Excerpts from a dataset
>>>>>

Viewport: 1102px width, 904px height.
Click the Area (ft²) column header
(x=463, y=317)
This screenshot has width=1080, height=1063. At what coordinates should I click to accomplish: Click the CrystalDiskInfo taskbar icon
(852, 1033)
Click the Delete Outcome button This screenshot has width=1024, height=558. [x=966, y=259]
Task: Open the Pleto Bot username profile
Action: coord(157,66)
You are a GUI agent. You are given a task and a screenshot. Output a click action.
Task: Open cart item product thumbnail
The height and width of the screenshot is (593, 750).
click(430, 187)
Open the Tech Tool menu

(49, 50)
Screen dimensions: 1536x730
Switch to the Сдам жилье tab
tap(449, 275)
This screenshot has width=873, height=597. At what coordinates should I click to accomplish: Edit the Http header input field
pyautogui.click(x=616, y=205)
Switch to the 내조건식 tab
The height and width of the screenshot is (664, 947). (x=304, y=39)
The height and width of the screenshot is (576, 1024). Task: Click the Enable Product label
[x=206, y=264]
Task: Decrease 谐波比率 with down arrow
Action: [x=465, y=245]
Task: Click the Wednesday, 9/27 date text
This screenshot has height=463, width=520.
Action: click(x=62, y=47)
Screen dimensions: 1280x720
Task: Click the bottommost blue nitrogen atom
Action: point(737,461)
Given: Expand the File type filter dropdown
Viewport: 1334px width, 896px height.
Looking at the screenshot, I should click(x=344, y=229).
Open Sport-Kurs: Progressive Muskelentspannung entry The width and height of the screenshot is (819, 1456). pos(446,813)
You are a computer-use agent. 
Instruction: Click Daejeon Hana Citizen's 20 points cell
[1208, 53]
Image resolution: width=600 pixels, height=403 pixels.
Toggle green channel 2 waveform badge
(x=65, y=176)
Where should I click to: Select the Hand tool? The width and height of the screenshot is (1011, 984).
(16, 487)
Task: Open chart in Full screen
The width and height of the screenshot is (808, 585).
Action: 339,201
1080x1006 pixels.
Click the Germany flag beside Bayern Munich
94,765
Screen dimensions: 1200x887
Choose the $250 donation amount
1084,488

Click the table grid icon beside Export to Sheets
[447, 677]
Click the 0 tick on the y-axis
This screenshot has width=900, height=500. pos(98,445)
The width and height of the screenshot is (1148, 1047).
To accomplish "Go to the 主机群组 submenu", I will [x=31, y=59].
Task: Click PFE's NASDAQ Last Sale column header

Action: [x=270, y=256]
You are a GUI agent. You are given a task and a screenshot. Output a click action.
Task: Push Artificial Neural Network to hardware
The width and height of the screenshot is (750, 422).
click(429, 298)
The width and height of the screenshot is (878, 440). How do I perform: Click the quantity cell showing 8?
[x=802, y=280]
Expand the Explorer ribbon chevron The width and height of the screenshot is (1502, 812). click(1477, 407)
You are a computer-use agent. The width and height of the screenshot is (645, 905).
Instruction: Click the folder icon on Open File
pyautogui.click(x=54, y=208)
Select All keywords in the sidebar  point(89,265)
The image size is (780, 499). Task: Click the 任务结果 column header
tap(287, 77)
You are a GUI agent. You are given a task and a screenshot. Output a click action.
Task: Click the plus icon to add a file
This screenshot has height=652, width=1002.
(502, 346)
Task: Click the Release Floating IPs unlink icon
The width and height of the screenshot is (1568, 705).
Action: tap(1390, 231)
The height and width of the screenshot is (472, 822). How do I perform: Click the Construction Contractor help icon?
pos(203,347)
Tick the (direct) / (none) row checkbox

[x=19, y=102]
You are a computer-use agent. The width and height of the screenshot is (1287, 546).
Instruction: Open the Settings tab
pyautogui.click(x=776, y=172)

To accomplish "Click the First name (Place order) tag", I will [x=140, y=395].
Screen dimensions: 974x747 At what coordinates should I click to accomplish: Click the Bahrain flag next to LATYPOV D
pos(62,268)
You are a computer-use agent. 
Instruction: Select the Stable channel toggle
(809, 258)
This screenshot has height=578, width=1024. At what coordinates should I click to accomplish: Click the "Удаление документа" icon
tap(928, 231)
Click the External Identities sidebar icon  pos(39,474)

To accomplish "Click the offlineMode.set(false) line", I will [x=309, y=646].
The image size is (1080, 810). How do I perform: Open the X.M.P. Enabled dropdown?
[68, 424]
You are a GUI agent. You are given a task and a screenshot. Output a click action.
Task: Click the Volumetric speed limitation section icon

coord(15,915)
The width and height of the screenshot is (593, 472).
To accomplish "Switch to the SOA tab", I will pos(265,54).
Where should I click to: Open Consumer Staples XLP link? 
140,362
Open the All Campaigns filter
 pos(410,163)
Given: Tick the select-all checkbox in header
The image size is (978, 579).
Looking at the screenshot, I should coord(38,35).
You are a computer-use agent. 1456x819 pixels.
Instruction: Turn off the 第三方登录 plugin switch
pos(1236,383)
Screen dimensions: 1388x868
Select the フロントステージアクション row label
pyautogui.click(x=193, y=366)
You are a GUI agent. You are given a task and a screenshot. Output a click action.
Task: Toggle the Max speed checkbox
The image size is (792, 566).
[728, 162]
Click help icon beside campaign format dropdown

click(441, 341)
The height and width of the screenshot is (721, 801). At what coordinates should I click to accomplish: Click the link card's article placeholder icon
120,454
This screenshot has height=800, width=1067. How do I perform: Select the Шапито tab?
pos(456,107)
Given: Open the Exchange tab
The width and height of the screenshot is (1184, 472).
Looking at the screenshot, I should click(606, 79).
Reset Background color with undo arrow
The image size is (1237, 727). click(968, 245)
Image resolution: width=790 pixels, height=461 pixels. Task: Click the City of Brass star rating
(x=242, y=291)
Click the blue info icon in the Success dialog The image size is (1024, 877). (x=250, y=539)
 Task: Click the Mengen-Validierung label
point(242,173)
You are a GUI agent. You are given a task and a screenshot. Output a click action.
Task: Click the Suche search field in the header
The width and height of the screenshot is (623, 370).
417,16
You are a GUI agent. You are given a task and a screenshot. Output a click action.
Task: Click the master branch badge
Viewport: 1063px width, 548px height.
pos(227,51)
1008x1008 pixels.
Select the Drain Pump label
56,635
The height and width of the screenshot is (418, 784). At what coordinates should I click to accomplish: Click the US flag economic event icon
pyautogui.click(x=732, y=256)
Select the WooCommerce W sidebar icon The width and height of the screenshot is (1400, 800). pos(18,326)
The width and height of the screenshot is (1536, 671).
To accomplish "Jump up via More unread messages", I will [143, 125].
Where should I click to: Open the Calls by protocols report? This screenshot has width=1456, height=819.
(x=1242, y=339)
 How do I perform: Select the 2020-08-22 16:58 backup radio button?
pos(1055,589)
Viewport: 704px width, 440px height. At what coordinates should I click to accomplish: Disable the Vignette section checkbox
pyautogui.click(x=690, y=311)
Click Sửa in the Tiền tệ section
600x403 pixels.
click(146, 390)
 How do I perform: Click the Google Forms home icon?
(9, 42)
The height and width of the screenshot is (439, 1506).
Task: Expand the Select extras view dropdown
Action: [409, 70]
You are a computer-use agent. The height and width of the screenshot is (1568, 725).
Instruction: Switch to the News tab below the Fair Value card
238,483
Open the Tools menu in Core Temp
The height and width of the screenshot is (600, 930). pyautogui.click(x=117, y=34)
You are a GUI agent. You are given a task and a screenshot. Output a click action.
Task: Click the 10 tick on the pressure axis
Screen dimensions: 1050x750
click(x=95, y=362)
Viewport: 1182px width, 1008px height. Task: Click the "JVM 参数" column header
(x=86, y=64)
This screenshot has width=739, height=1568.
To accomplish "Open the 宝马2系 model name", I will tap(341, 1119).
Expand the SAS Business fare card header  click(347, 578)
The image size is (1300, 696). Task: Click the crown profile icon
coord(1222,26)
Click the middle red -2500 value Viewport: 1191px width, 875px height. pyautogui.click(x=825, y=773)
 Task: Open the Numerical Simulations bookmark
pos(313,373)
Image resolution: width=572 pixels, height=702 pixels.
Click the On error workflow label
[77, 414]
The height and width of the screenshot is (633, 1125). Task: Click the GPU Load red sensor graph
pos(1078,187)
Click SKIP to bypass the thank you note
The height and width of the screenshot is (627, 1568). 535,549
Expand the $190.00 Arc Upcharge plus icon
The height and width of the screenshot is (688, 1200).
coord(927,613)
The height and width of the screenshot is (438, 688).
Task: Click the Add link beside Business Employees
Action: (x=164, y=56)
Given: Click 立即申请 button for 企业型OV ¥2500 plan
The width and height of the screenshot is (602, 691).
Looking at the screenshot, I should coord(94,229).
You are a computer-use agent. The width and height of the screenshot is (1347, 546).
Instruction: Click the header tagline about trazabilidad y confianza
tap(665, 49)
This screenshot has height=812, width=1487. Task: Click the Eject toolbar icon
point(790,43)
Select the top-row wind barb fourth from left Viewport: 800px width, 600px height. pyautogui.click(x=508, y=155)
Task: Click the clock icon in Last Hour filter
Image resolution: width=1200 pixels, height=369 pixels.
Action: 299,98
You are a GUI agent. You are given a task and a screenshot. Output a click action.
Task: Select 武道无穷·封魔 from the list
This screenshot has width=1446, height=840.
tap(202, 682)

<<<<<

EXERCISE PROMPT |
Your reply is to repeat, unchanged, the lines above running from the one with "How do I perform: Click the Google" up to and including the one with "Expand the $190.00 Arc Upcharge plus icon".

RESULT OF THE TASK |
 How do I perform: Click the Google Forms home icon?
(9, 42)
The height and width of the screenshot is (439, 1506).
Task: Expand the Select extras view dropdown
Action: [409, 70]
You are a computer-use agent. The height and width of the screenshot is (1568, 725).
Instruction: Switch to the News tab below the Fair Value card
238,483
Open the Tools menu in Core Temp
The height and width of the screenshot is (600, 930). pyautogui.click(x=117, y=34)
You are a GUI agent. You are given a task and a screenshot. Output a click action.
Task: Click the 10 tick on the pressure axis
Screen dimensions: 1050x750
click(x=95, y=362)
Viewport: 1182px width, 1008px height. Task: Click the "JVM 参数" column header
(x=86, y=64)
This screenshot has width=739, height=1568.
To accomplish "Open the 宝马2系 model name", I will tap(341, 1119).
Expand the SAS Business fare card header  click(347, 578)
The image size is (1300, 696). Task: Click the crown profile icon
coord(1222,26)
Click the middle red -2500 value Viewport: 1191px width, 875px height. pyautogui.click(x=825, y=773)
 Task: Open the Numerical Simulations bookmark
pos(313,373)
Image resolution: width=572 pixels, height=702 pixels.
Click the On error workflow label
[77, 414]
The height and width of the screenshot is (633, 1125). Task: Click the GPU Load red sensor graph
pos(1078,187)
Click SKIP to bypass the thank you note
The height and width of the screenshot is (627, 1568). 535,549
Expand the $190.00 Arc Upcharge plus icon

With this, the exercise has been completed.